The Trump Administration Is Changing Its Vaccine Plan To Release All Available COVID-19 Shots

COVID-19 vaccines will now be recommended for everyone over the age of 65, following outrage over a slow national rollout and surging cases nationwide.

Operation Warp Speed officials changed course on their vaccine rollout plans on Tuesday, widening recommendations for who should get COVID-19 shots and promising to send out more first doses, no longer reserving second shots.

The move by the Trump administration’s $18 billion vaccine development public–private partnership comes amid a disappointingly slow first month of nationwide vaccine distribution. The change will aim to maximize the number of people receiving the first of their two shots, offering some protection against a pandemic surging at unprecedented levels nationwide.

Vaccines will now be recommended for all people over the age of 65 or anyone with a high-risk condition, such as diabetes, heart disease, or obesity, a total population estimated to include roughly 109 million people.

The federal government will also start to assist states in setting up mass vaccination sites, Department of Health and Health and Human Services Chief Alex Azar said Tuesday.

“We need doses going to where they will be used most quickly,” said Azar. Allocations of vaccines starting in two weeks will be based on the size of each state’s over-65 population and will require them to report they have used the vaccines they have been given, he added. “Moving on to the broader population when vaccine supply met demand has always been part of the plan.”

In the last week alone, more than 1.7 million Americans have been diagnosed with COVID-19 and 22,582 have died, according to the CDC. The OWS changes come ahead of a Thursday briefing by President-elect Joe Biden, whose transition team last week announced similar plans to push out all available vaccine doses, part of a campaign pledge to give 100 million shots in the first 100 days of the Biden administration.

After initially aiming to have 300 million vaccine doses distributed by January, OWS steadily lowered its projections to 20 million by December, a target it also missed, with under 9 million people having received a first shot as of Monday. Vaccination rates are now roughly at 700,000 shots a day nationwide, according to OWS's Gen. Gus Perna, with hopes that will rise to 1 million a day in the next two weeks.

The FDA has authorized two vaccines, one made by Pfizer and the other by Moderna, for emergency use. Large-scale clinical trials found that the vaccines were highly protective against COVID-19 when given in two doses spaced three or four weeks apart. But over the holidays, facing a nationwide surge driven largely by a new extra-contagious coronavirus variant, the United Kingdom moved to expand the window for second doses of its authorized vaccines to as many as 12 weeks. Last week, a World Health Organization expert panel suggested a six-week window was acceptable.

A tense public debate has since played out over the risks of pushing ahead with giving just one shot to maximize the number of people who could be vaccinated in the US. Some fear that it could lead to partially immunized people getting infected and could enable the virus to develop resistance to the vaccines. On Tuesday, Azar stressed his belief that manufacturers would be able to produce enough doses to keep on schedule, and that getting people their second shots would still be a priority.

Lost in the debate is that, while some states like New York have struggled with a lack of vaccine supply, many others have been battling a lack of vaccinators to give the shots. Of more than 25 million shots sent out by OWS to thousands of locations in 64 jurisdictions nationwide, only about a third of those shots have been injected into people.
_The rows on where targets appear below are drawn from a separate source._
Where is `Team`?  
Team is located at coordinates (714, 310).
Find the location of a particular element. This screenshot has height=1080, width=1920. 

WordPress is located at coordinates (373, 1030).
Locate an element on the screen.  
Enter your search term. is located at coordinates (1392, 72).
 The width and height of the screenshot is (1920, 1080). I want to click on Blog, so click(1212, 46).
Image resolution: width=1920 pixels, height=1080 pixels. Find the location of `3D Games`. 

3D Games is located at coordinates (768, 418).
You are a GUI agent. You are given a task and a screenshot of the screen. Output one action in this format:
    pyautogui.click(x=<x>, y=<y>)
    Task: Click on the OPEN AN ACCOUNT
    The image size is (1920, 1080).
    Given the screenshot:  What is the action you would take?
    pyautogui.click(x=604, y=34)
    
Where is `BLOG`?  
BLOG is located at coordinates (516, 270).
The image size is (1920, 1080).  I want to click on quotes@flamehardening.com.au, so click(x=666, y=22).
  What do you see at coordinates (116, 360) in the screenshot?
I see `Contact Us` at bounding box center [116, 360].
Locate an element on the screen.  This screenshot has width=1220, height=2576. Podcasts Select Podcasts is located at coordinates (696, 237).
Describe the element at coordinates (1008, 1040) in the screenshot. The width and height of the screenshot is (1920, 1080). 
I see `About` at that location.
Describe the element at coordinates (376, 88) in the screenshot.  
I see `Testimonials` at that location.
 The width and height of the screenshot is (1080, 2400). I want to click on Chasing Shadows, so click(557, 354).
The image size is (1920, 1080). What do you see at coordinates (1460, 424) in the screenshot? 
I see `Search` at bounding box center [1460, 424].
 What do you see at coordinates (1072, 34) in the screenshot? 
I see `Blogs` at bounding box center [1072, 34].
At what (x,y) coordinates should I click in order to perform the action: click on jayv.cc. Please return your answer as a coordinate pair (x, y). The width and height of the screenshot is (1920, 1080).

In Los Angeles, where hospitals are being crushed by a record influx of severely ill COVID-19 patients, Dodger Stadium, the largest testing site in the country, is being converted into a vaccination distribution center. California is currently ranked 46th nationwide in the number of doses they’ve administered per 100 people.

“I think this is the ultimate demonstration of problems with the American healthcare system, which is fragmented, which probably has the wrong priorities,” said University of Michigan epidemiologist Arnold Monto, the acting chair of the FDA’s vaccine advisory committee, speaking at a briefing held by the JAMA medical journal on Monday. “We totally underestimated the challenges that this would provide, because we're really not as organized as countries which have healthcare as a more systematic component of the government.”

On Tuesday, Azar said such backlogs would be factored into which states got additional doses. “If you are not using vaccines that you have, then we should rebalance to states that are,” Azar said. "Our states aren’t using 100% of their allocated vaccine.”

Part of the announcement included an expansion of federal partnerships with pharmacies to deliver shots, said Azar. Hospitals are not where most people go for vaccines, and moving to distribute shots to community pharmacies will help reach more people in lower-income and minority communities hit hardest by the pandemic, he suggested.

Infectious Diseases Society of America president Barbara Alexander called the new changes "an important step toward controlling the pandemic" in a statement on Tuesday evening, but stressed the need for more federal funding for staff, supplies and space for mass vaccinations. Efforts to accelerate vaccinations must emphasize minority communities hit disproportionately hard by the pandemic and sidelined in past immunization campaigns, she said. "Vaccines in arms save lives. Vaccines in storage do not."


UPDATE

This story has been updated with comment from the Infectious Diseases Society of America.